26 CFR 521.105 - Scope of convention with respect to determination of
(a) General. Article III of the convention adopts the principle that an enterprise of one of the contracting States shall not be taxable by the other contracting State upon its industrial or commercial profits unless it has a permanent establishment in the latter State. Hence, a Danish enterprise is subject to United States tax upon its industrial and commercial profits to the extent of such profits from sources within the United States only if it has a permanent establishment within the United States. From the standpoint of Federal income taxation, the article has application only to a Danish enterprise and to the industrial and commercial income thereof from sources within the United States. It has no application for example, to compensation for labor or personal services performed in the United States nor to income derived from real property located in the United States, including rentals and royalties therefrom, nor to gains from the sale or disposition of such property, nor to interest, dividends, royalties, other fixed or determinable annual or periodical income and gains derived from the sale or exchange of capital assets.
(b) No United States permanent establishment.
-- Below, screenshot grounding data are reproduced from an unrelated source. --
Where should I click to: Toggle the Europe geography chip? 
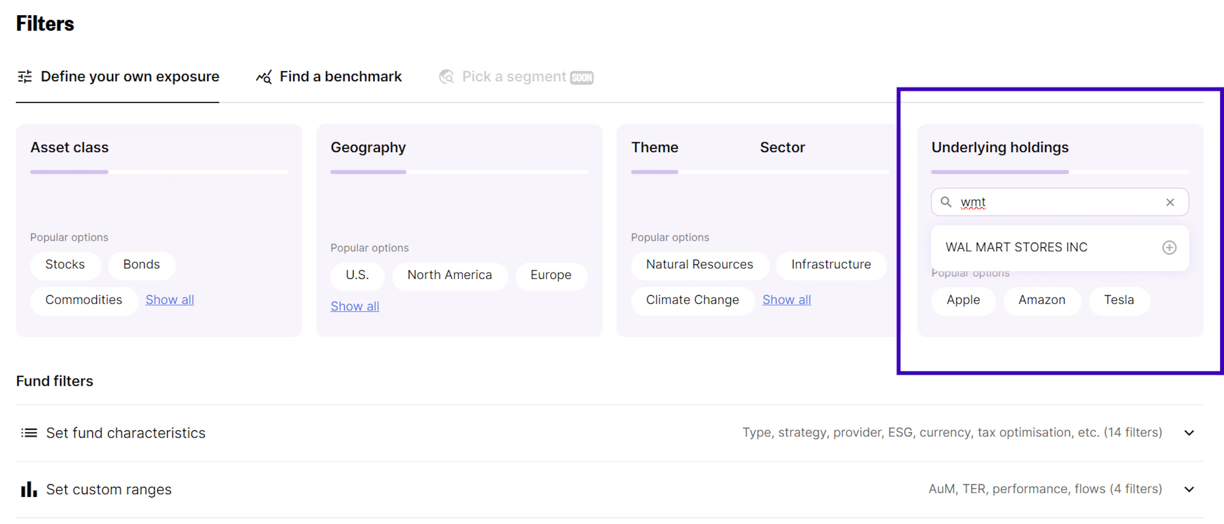click(x=551, y=275)
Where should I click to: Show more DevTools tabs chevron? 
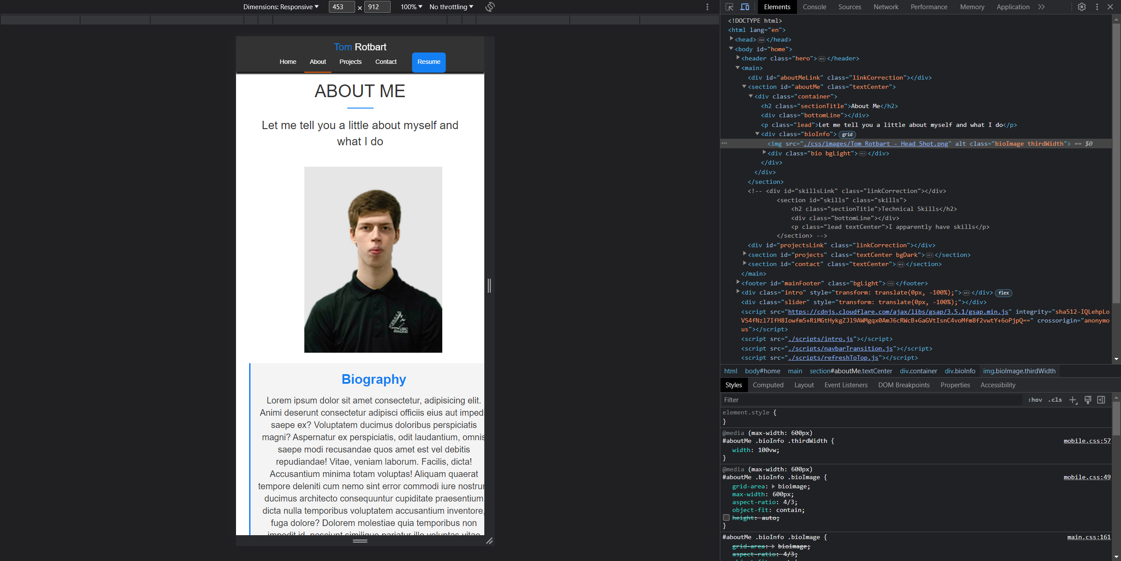[1041, 7]
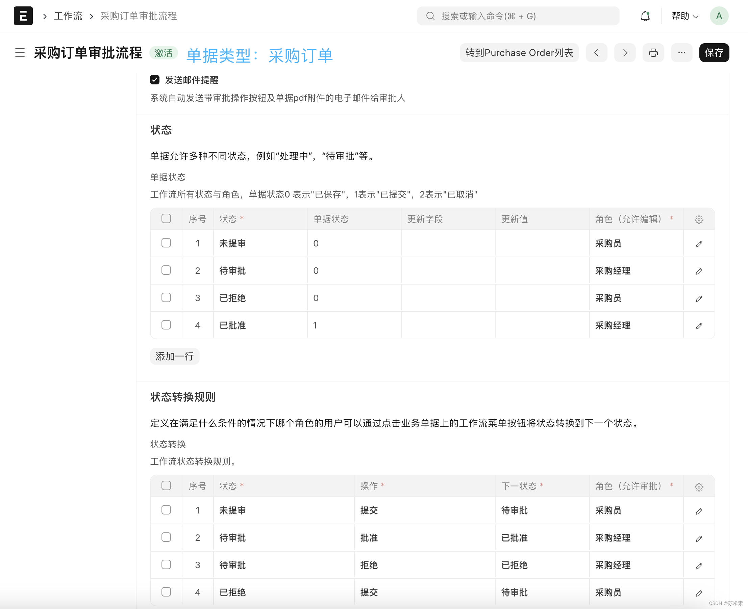Toggle the sidebar hamburger icon
The width and height of the screenshot is (748, 609).
click(x=20, y=53)
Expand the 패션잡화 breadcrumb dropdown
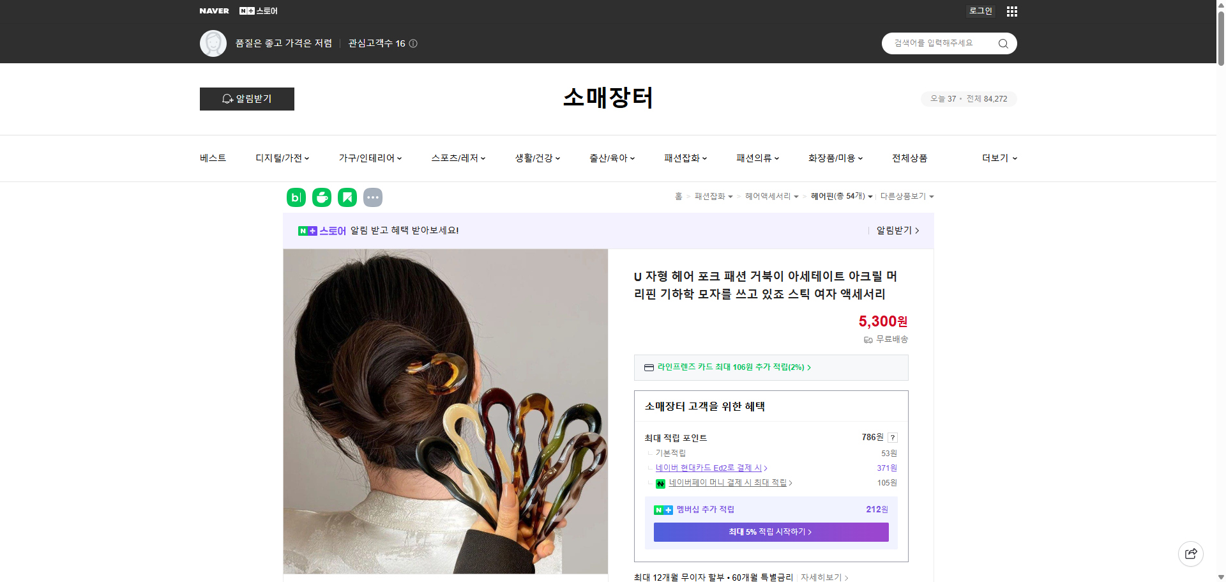 732,196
A nonresident alien (including a nonresident alien individual, fiduciary and partnership) who is a resident of Denmark or a Danish corporation, carrying on an enterprise in Denmark and having no permanent establishment in the United States, is not for taxable years beginning on or after January 1, 1948, subject to United States income tax upon industrial or commercial profits from sources within the United States. For example, if the Danish enterprise carried on by such alien or corporation sells, in 1948, merchandise, such as silverware, dairy products, or liquors, through a bona fide commission agent or broker in the United States acting in the ordinary course of his business as such agent or broker, the resulting profits are, under the terms of Article III of the convention, exempt from United States income tax. Likewise no permanent establishment exists and no United States income tax attaches to such profits if such enterprise, through its sales agents in the United States, secures orders for its products, the sales being made in Denmark.
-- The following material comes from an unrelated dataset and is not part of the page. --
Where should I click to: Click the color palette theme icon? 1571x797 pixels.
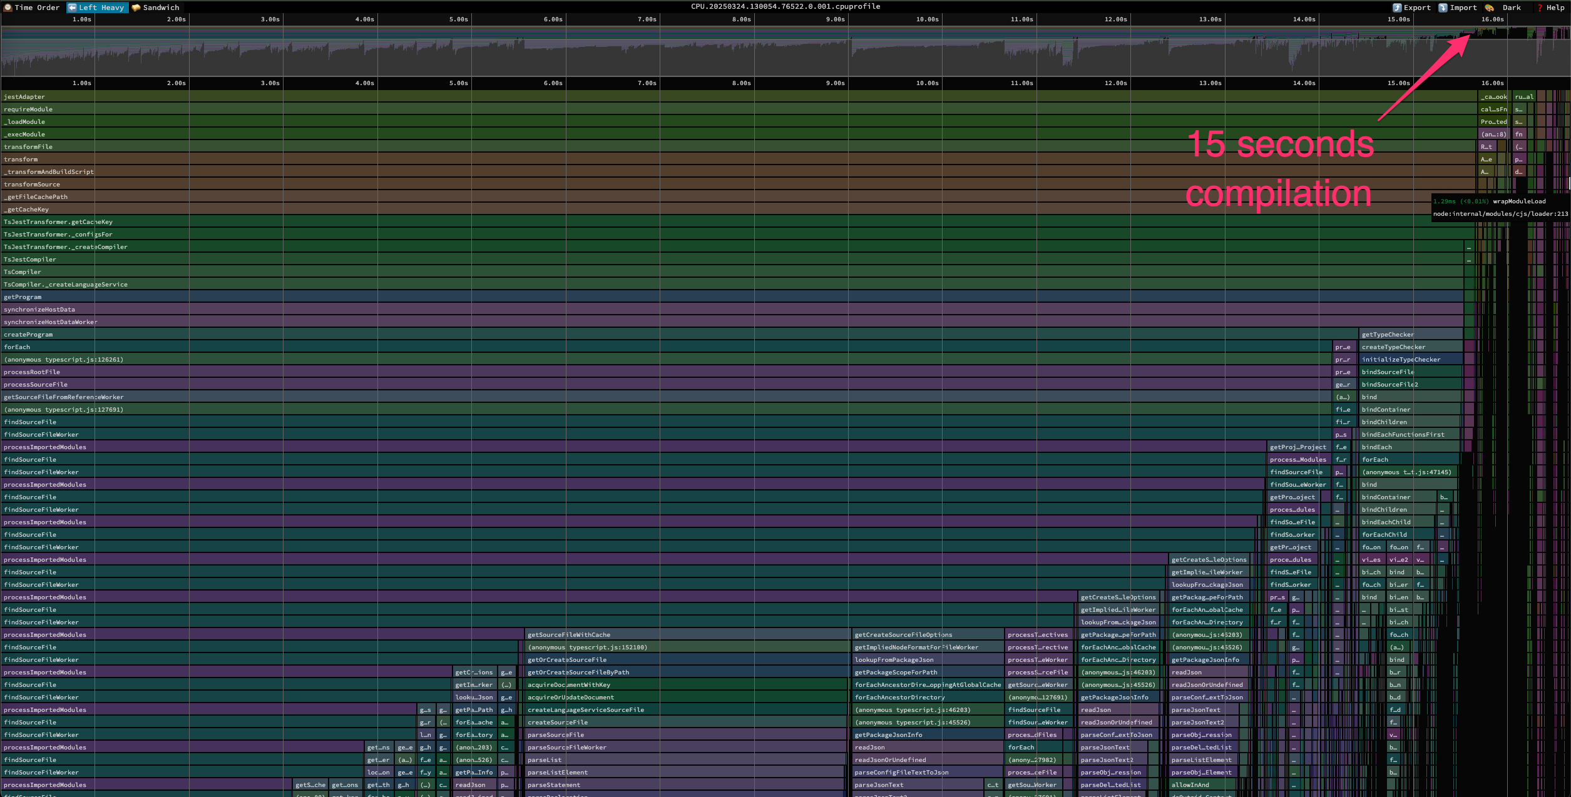click(x=1490, y=8)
(c) United States permanent establishment. A nonresident alien (including a nonresident alien individual, fiduciary and partnership), who is a resident of Denmark, or a Danish corporation, whether or not carrying on a Danish enterprise, having a permanent establishment in the United States, is subject to tax upon industrial or commercial profits from sources within the United States to the same extent as are nonresident aliens and foreign corporations engaged in trade or business therein. In the determination of the income taxable to such alien or foreign corporation all industrial and commercial profits from sources within the United States shall be deemed to be allocable to the permanent establishment in the United States. Hence, for example, if a Danish enterprise having a permanent establishment in the United States sells in the United States, through a commission agent therein goods produced in Denmark, the resulting profits derived from United States sources from such transactions are allocable to such permanent establishment even though such transactions were carried on independently of such establishment. In determining industrial and commercial profits no account shall be taken of the mere purchase of merchandise within the United States by the Danish enterprise. The industrial or commercial profits of the permanent establishment shall be determined as if the establishment were an independent enterprise engaged in the same or similar activities and dealing at arm's length with the enterprise of which it is a permanent establishment.
Title 26 published on 2013-04-01
no entries appear in the Federal Register after this date.